**PASSAGE:**
So I'm confused as to the large number of programming languages that seem to have been created by individuals as opposed to large groups of people working at a company. Ruby for example, according to Wikipedia it was created by one person - I don't know the language perhaps it's incredibly simple, but my point is there are bucket loads of self-created languages out there.
So how does one go about creating their own language (which isn't too simple as to be pretty useless) as an individual and not spend one's entire life doing so?
Are there any good books on the subject (not on compilers and in general, spec)?
(although a long time ago) and know that the creation of a compiler is an enormous major undertaking, at least for a language such as C++.
A lot of things have conspired to make things easier:
Computers have a lot more RAM and speed. Much of the challenge of writing early compilers was being able to do so efficiently and with a minimum of memory. That's why C can compile in a single pass: at the time, you may not have had enough memory to even fit an entire source file in it. Where before a lot of the magic of compiler-writing was optimizing your symbol table representation and parsing as fast as physically possible, now you can get by doing things much simpler and easier.
Base technology has gotten better. Most languages have nice easy to use parser libraries, high-level data structures (symbol tables are a snap if you already have a nice hashtable implementation!) and other tools to make getting a compiler or interpreter up and running much easier.
GC is ubiquitous. Most new languages being created today are garbage collected. That makes it easier to design the language (you don't have to specify detailed memory semantics). At the same time, you can target some existing GC platform like the CLR or the JVM so as the language author, you don't have to write your own GC. In fact, targeting the CLR or JVM makes your job as a compiler writer much easier in general: as a higher-level platform, the bytecode meets you halfway.

**PROVIDED DATA:**
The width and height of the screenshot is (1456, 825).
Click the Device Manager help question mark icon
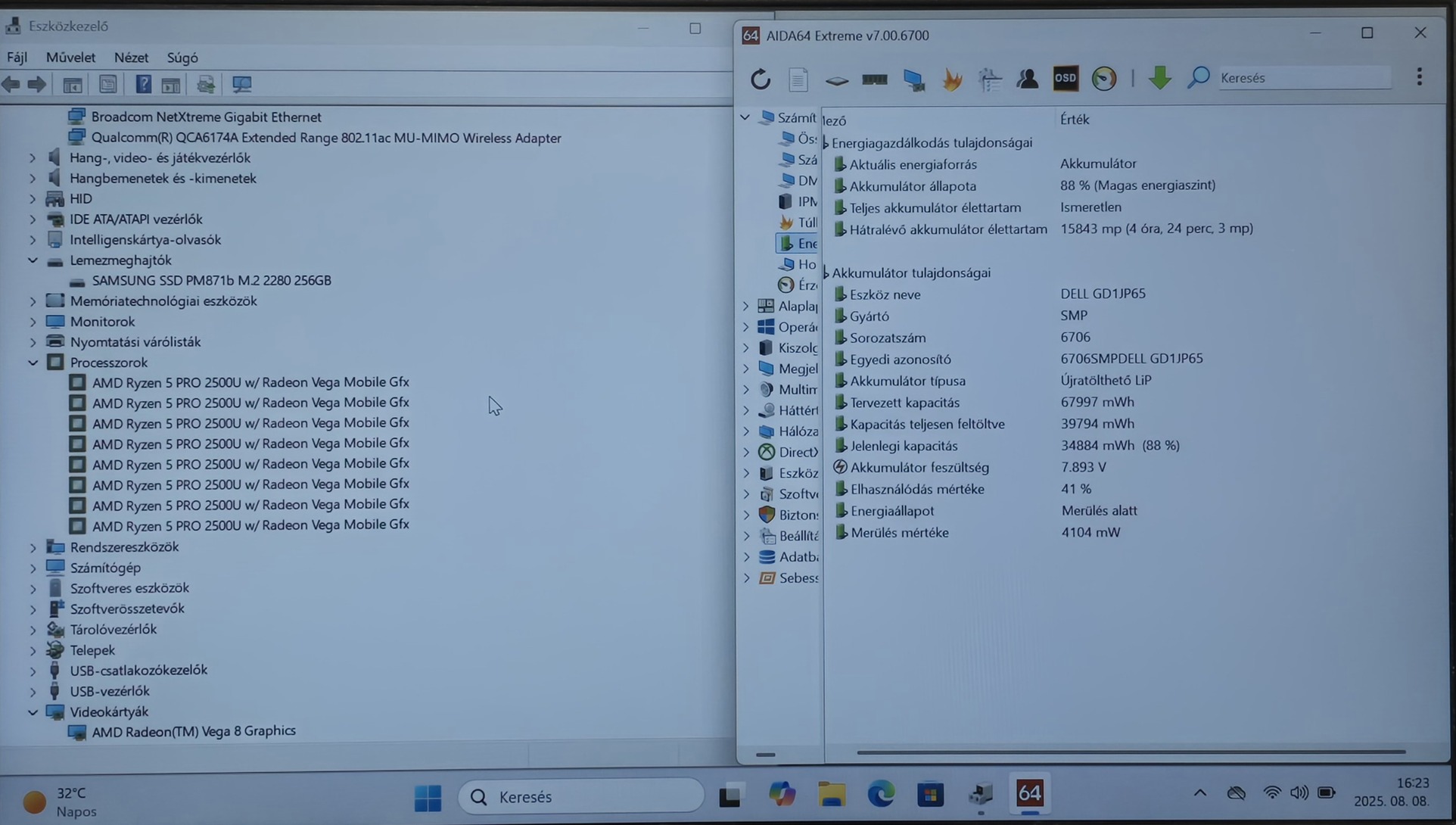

**WRITTEN EXERCISE:** According to the passage about individually created programming languages, why can C compile in a single pass? The listing is separate material with no connection to the passage.

**OUTPUT OF THE TASK:** At the time, there may not have been enough memory to fit an entire source file.